Indeed, many overseas jurisdictions have let their racetracks install up to several thousand slot machines so they can stay competitive.
The Jockey Club isn't pushing for permission to install slot machines - not yet. That is because it doesn't need to.
Contrary to what might be suggested by all the noise about Macau casinos spelling doom for local racing, the club has seen betting volumes on horse racing grow in recent years (see first chart). The club's rake, which refers to the percentage of overall wages kept by the club after winning bets and rebates have been paid out, stood at about 17 per cent. Despite the financial crisis, a deep local recession and rising unemployment, wagers on horse racing slipped only 1.3 per cent in the 12 months to June, after two years of significant growth.
This doesn't mean that Macau's casinos are not a threat. They are; this will become more evident in the long run.

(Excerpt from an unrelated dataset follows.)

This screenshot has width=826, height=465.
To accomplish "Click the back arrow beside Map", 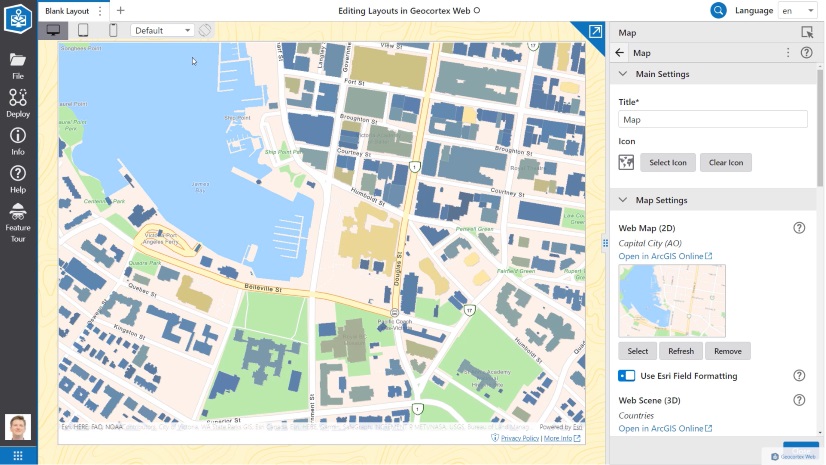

Instead, horse racing's turnaround in recent years has more to do with the club taking market share from illegal bookmakers. Since 2006, the club has been offering rebates on losses to high rollers wagering more than HK$10,000, which has given it a competitive boost against underground sports books.
This coupled with strong growth in soccer-betting revenue has helped the club amass a not-so-small war chest.
The club published its annual report this week and attention has rightly focused on the HK$1.1 billion deficit it booked as a direct result of mainly unrealised investment losses from the financial crisis. That compares with a net financial surplus of HK$1.2 billion a year earlier.
Combined balances in the reserve account, and the contingency and development funds shrank 9.8 per cent to HK$27.59 billion in the year to June, down from HK$30.58 billion a year earlier.
But that is still a very large amount of money indeed. Broken down, the purpose of the development fund is to finance future club facilities while the contingency fund, as the name implies, is dedicated to unforeseen circumstances.
But All In is at pains to figure out what is to be done with the HK$17.23 billion in the club's reserve account. The annual report says only that reserves consist of surplus funds above and beyond operational requirements, which are to be invested 'for capital appreciation over the medium to long term'.
Most are aware that the club is Hong Kong's biggest single taxpayer and gives billions to charity each year. But All In still has to wonder: what on earth are they going to do with all that leftover money?